Bij besluit van 2 november 2011 heeft Gedeputeerde Staten besloten de termijn uit te stellen tot 1 januari 2012. Namens de gemeente wordt thans op bestuurlijk niveau overleg gevoerd om deze termijn nogmaals te verruimen.
Indien en voor zover de provincie de gestelde termijn niet verruimt, dan is de gemeente niet gehouden om de bijdrage als bedoeld in lid 1 betaalbaar te stellen. Alsdan is partij B bevoegd om de overeenkomst eenzijdig, door middel van een aangetekend schrijven, te ontbinden.
(…)
Artikel 12- Ontwikkeling
1. Partij B zal voor eigen rekening en risico het verkochte herstellen en (laten) gebruiken binnen de kaders van het bestemmingsplan Kern Aalten 2011, (…) één en ander met inachtneming van het bepaalde in onderhavige overeenkomst en op zodanige wijze dat het voldoet aan de eisen die de Rijksdienst voor het Cultureel Erfgoed daaraan stelt.
2. Het project dient uiterlijk 1 juli 2013 opgeleverd te worden.
3. Na de herontwikkeling is er sprake van een economisch exploitabel gebouw.
4. Partij B dient de uitvoering van de herontwikkeling af te stemmen met de ontwikkelaar van de naastgelegen locatie
(…)
Artikel 15 – Ontbinding en ontbindende voorwaarden
(…)
3. Partij B kan onderhavige overeenkomst door middel van een aangetekende brief eenzijdig ontbinden indien partij B niet vóór 1 augustus 2012 een toezegging heeft verkregen voor verkrijgen van één of meer financieringsbronnen ter financiering van de herontwikkeling van het verkochte en tot een totale hoofdsom van maximaal € 1.250.000,-. Partij B zal ter verkrijging van de financiering als hiervoor bedoeld al het hem mogelijke verrichten en kan op deze ontbindende voorwaarde alleen een beroep doen (…) door aan de gemeente schriftelijke afwijzingen over te leggen.
(…)
Artikel 24 - Reikwijdte overeenkomst
Deze overeenkomst bevat alle afspraken die tussen partijen zijn gemaakt en treedt in de plaats van alle eerdere eventuele overeenkomsten die partijen met betrekking tot de onderhavige transactie en/of een intentie daartoe en/of de gesprekken eventueel met elkaar hebben gesloten/gehad, tenzij nadrukkelijk anders is bepaald in deze overeenkomst. Alle andere (wils)uitingen die met betrekking tot de onderhavige transactie zijn gewisseld hebben derhalve geen enkel belang meer.
(…)”
2.20. Bij brief van 20 februari 2012 heeft TPN als volgt aan de Gemeente medegedeeld:
(…) Wij wijzen het door u in de brief gestelde ultimatum nadrukkelijk af en informeren u als volgt.

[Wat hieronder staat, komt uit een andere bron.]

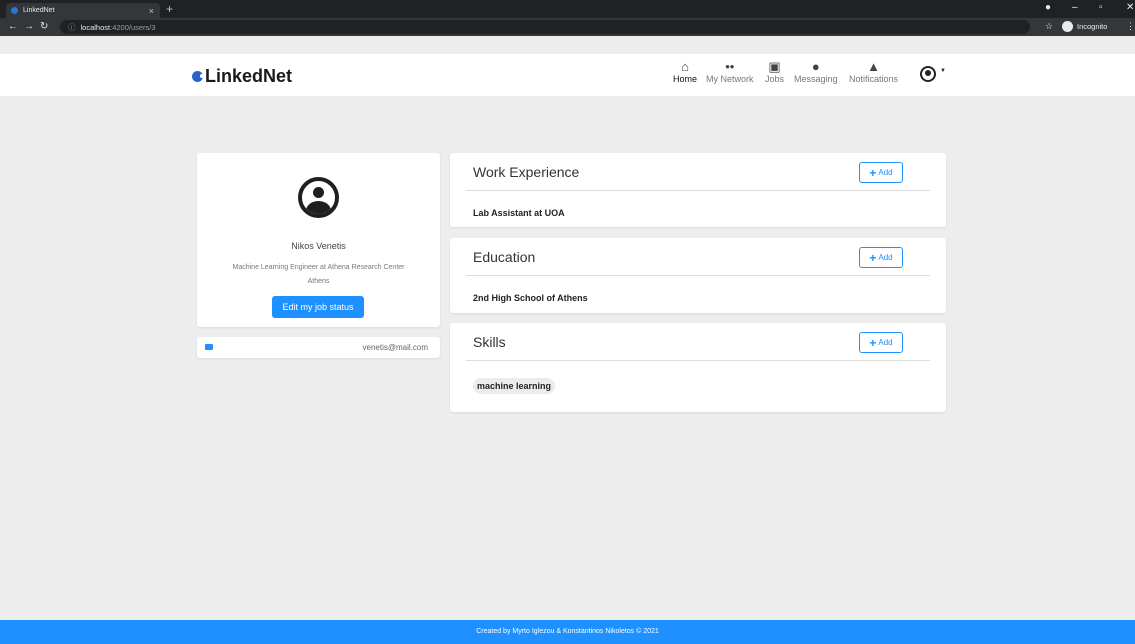 The image size is (1135, 644). I want to click on home-icon: ⌂, so click(685, 66).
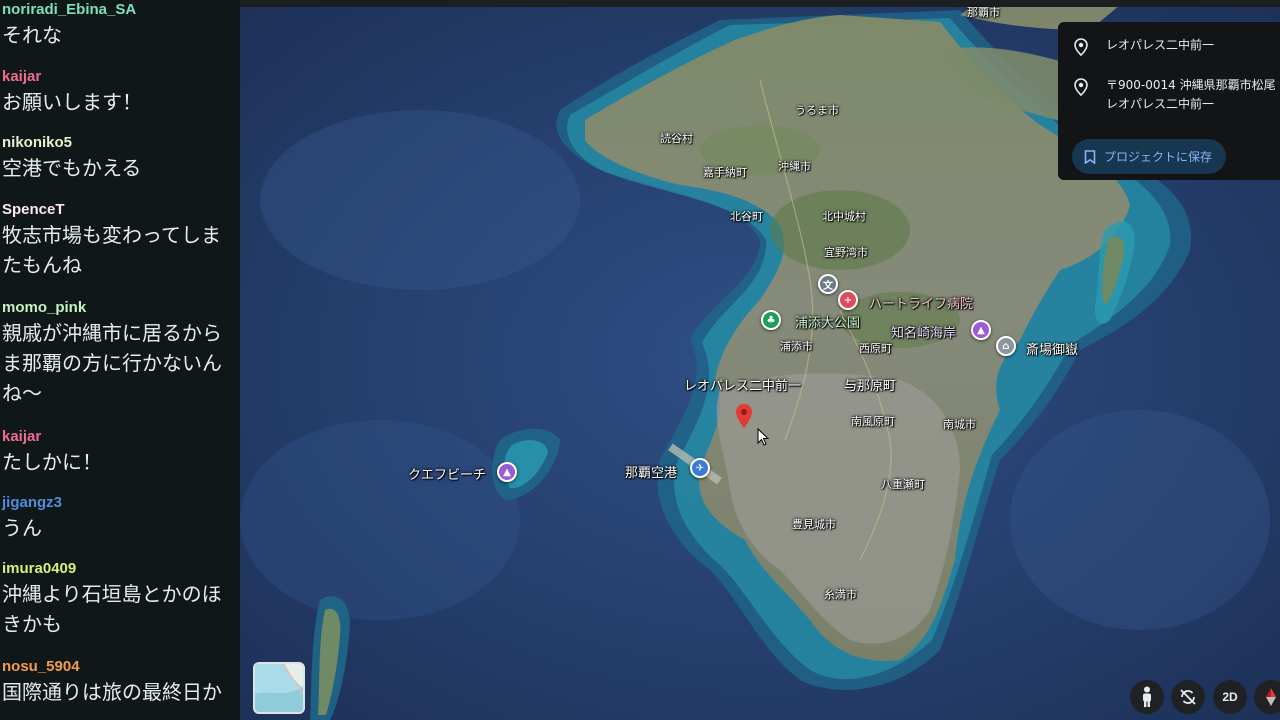 The height and width of the screenshot is (720, 1280). I want to click on street-view-button, so click(1147, 697).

In uw beleving zijn wij verificatiegesprekken aan het voeren. In onze brief van 7 februari hebben wij reeds aangegeven dat dit een gepasseerd station is, thans zijn wij doende over de afwikkeling van de koopovereenkomst. De oorzaak dat thans nog geen tekstuele overeenstemming is bereikt is geheel aan u te wijten doordat aanvullende voorwaarden en eisen zijn gesteld welke niet kenbaar zijn gemaakt in de uitvraag. Het is niet TPN die tornt aan de voorwaarden voor de overeenkomst. (…)
Voorts heeft u ons eerst op 30 januari jl. per mail verzocht om met cijfers aan te tonen dat na herontwikkeling een economisch exploitabel gebouw is ontstaan. Deze vraag is niet gesteld in ons overleg van 16 en 24 januari jl. en is niet verwoord in versie 1 en 2 van de conceptovereenkomst maar pas in de 3e versie die wij op 15 februari per mail ontvingen. (…)
U vraagt ons om een financiële onderbouwing. Wij zijn best bereid om u globaal te informeren. (… TPN geeft vervolgens een globale onderbouwing van haar stelling dat het neer te zetten gebouw economisch exploitabel zal zijn, vzr).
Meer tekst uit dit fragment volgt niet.